[Saved data entries]
=== Section Start ===

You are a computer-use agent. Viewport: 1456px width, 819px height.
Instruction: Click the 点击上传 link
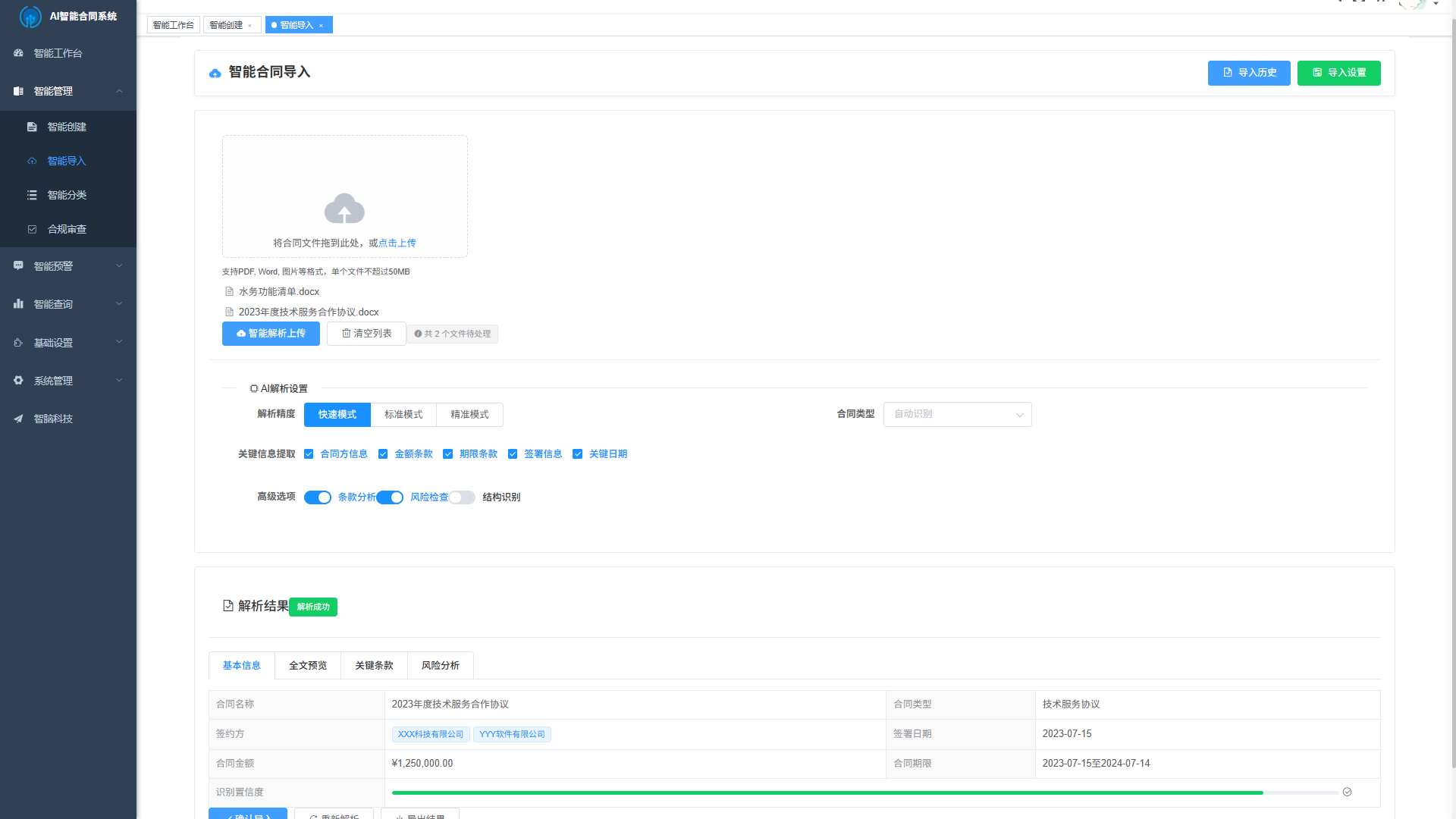coord(397,243)
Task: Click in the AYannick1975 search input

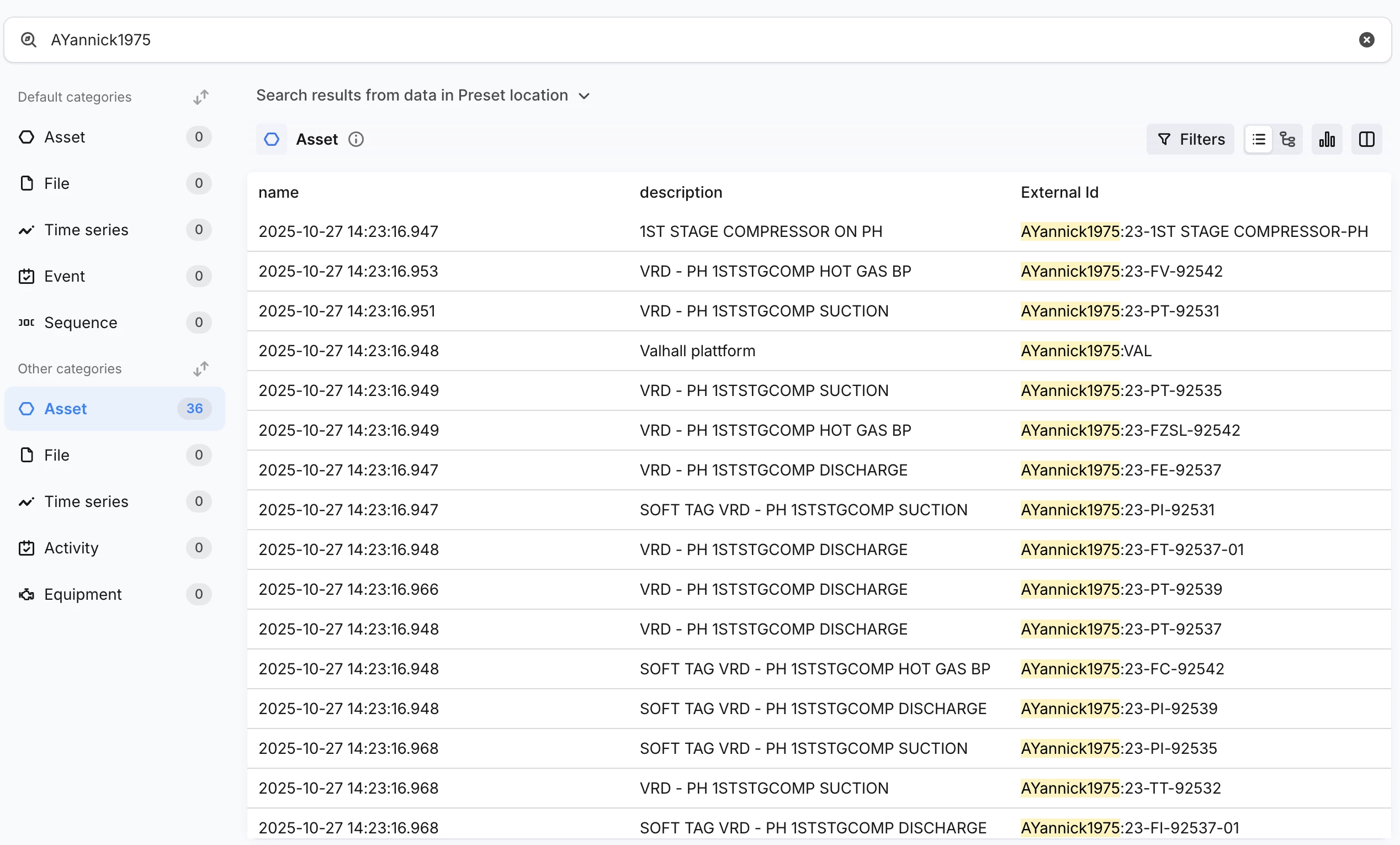Action: click(x=682, y=40)
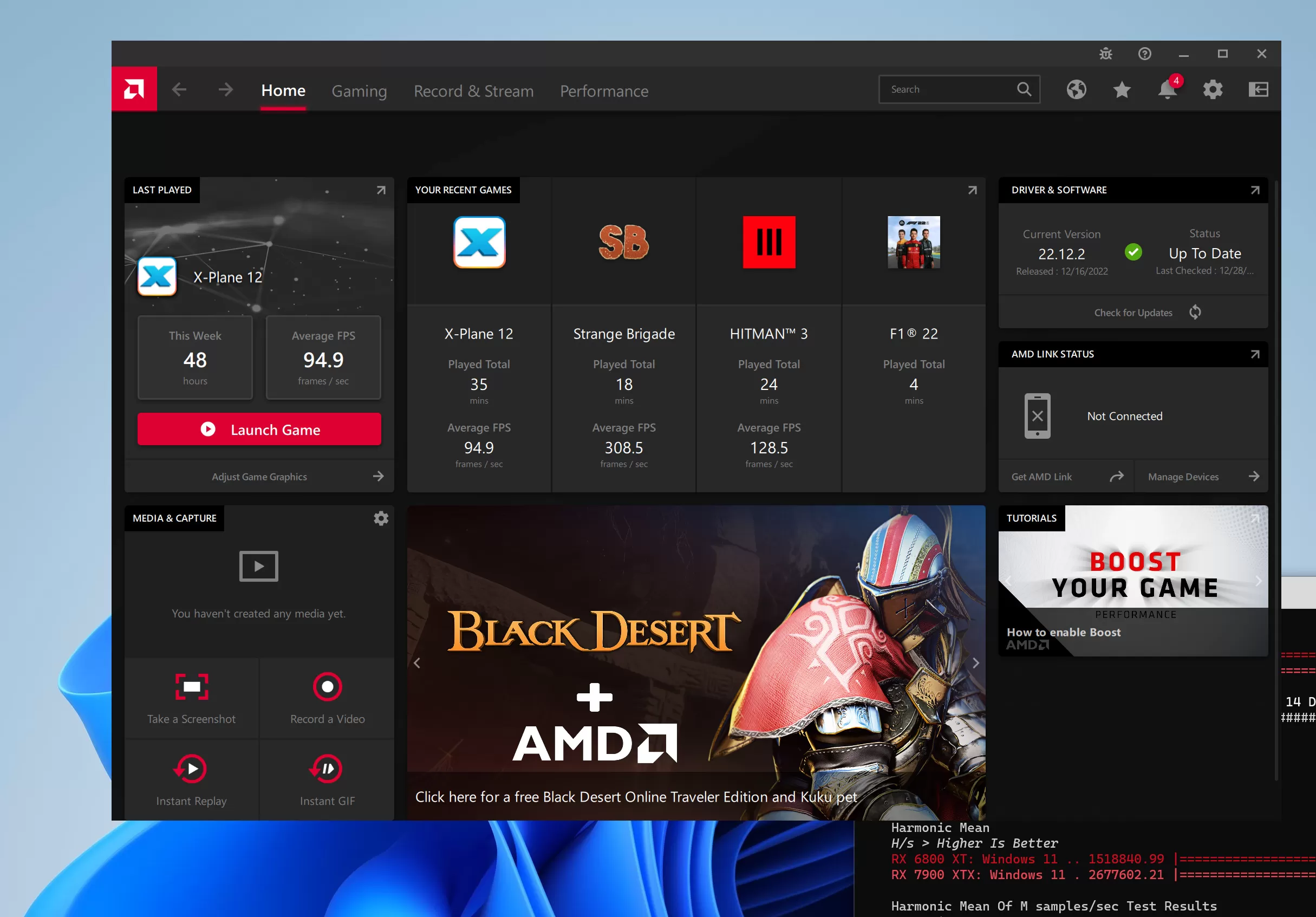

=== Section End ===

* [DESCRIPTION OF THE TASK]: Repeat each record as given. No picture belongs in the copy.

* [RESPONSE AREA]:
You are a computer-use agent. Viewport: 1456px width, 819px height.
Instruction: Click the 点击上传 link
coord(397,243)
Task: Click in the AYannick1975 search input

Action: click(x=682, y=40)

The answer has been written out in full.